Commission fires county attorney
Hale County is looking to hire a new attorney.
Barrown Lankster, who operates a law office in Demopolis and serves as an assistant District Attorney to DA Michael Jackson, was dismissed from his position as Hale County attorney at the Hale Commission’s meeting Tuesday morning.
The Commission’s decision was far from unanimous, though. Commissioner Walter Allen moved that the county “dispense with the services of Mr. Lankster,” and the motion received a second from Commissioner Eliga Knox. The Commission’s votes split 2-2 on the motion, however, with Allen and Knox voting in favor and commissioners Yolanda Watkins and Joe Lee Hamilton voting against.
“I just can’t do that,” Hamilton said.
The tie meant that Commission chair Leland Avery, who only votes in the case of a tie, would cast the deciding vote. Avery voted in favor and the motion passed.
Why Lankster fell out of favor with the Commission is uncertain, however. Aside from Hamilton’s brief comment, there was no discussion of the motion. Afterwards, Avery declined to comment on what had motivated his or the Commission’s decision.
Lankster also declined to comment when contacted Tuesday afternoon.
The Commission did not make any indication when the position might be filled.
In other news from the Tuesday Hale Commission meeting:
* The Commission approved the purchase of two brand new tri-axle dump trucks for county use for the cost of more than $93,000 a piece. Avery said the steep costs of the trucks were covered by a program in which Hale buys new trucks and sells the previous year’s trucks every year. Between money raised by the truck’s sales and their use in filling private orders, not only are the next year’s trucks already paid for, Avery said, but the county can in fact make money on the transaction. And in the meantime, the county enjoys the benefits of using brand-new trucks. Avery said that before instituting the program, the county spent as much as $150,000 a year repairing old trucks. The program is in place for other heavy equipment as well.

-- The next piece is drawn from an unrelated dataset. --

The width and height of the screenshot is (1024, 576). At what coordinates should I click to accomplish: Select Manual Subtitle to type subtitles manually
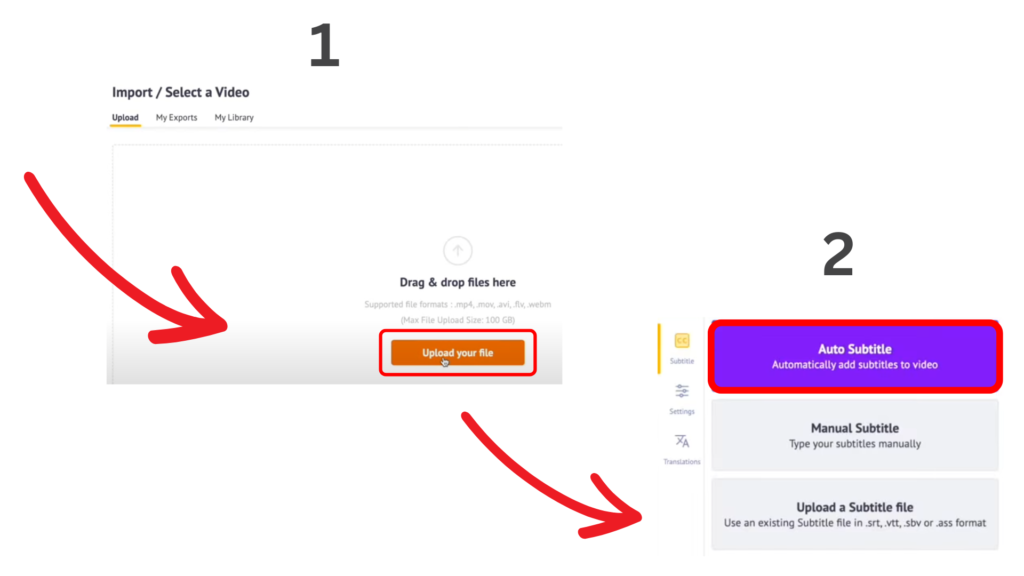[855, 433]
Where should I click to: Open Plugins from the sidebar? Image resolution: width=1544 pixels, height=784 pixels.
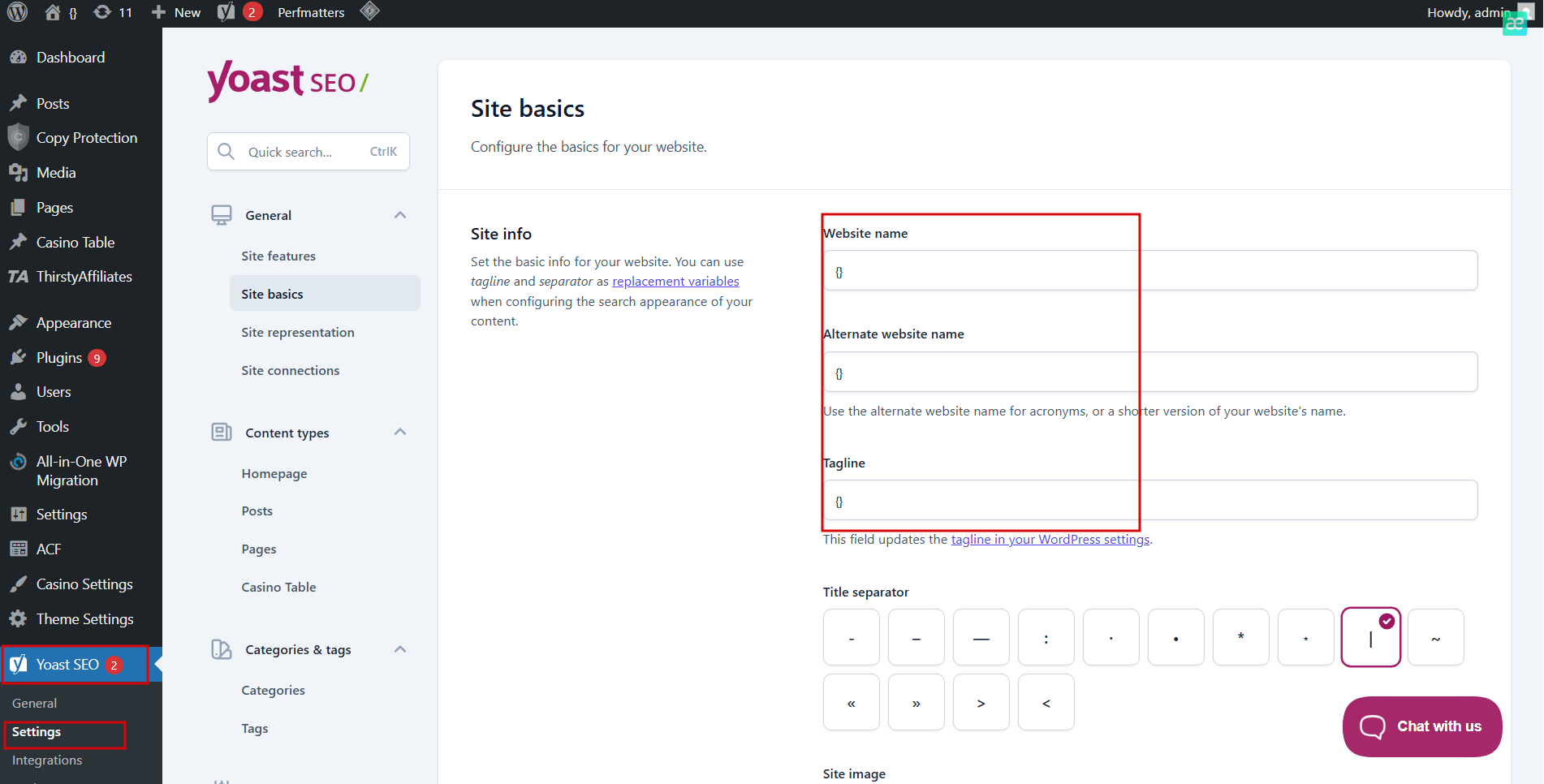[x=59, y=358]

* Roads winding through the Valley View subdivision in northern Hale were officially named county roads. Allen, who said he lives near the subdivision, said the proper paperwork for the county’s adoption of the roads was filed by Harland Home Builders several years ago, but that the Commission had yet to give their OK. “The Health Department signed off. The septic tank is in good shape. The roads are paved and in good shape,” Allen said. “The Commission just has to accept the roads as county roads.” The motion passed unanimously, and Allen immediately asked the county’s engineer to begin filling potholes that have sprung up on the roads.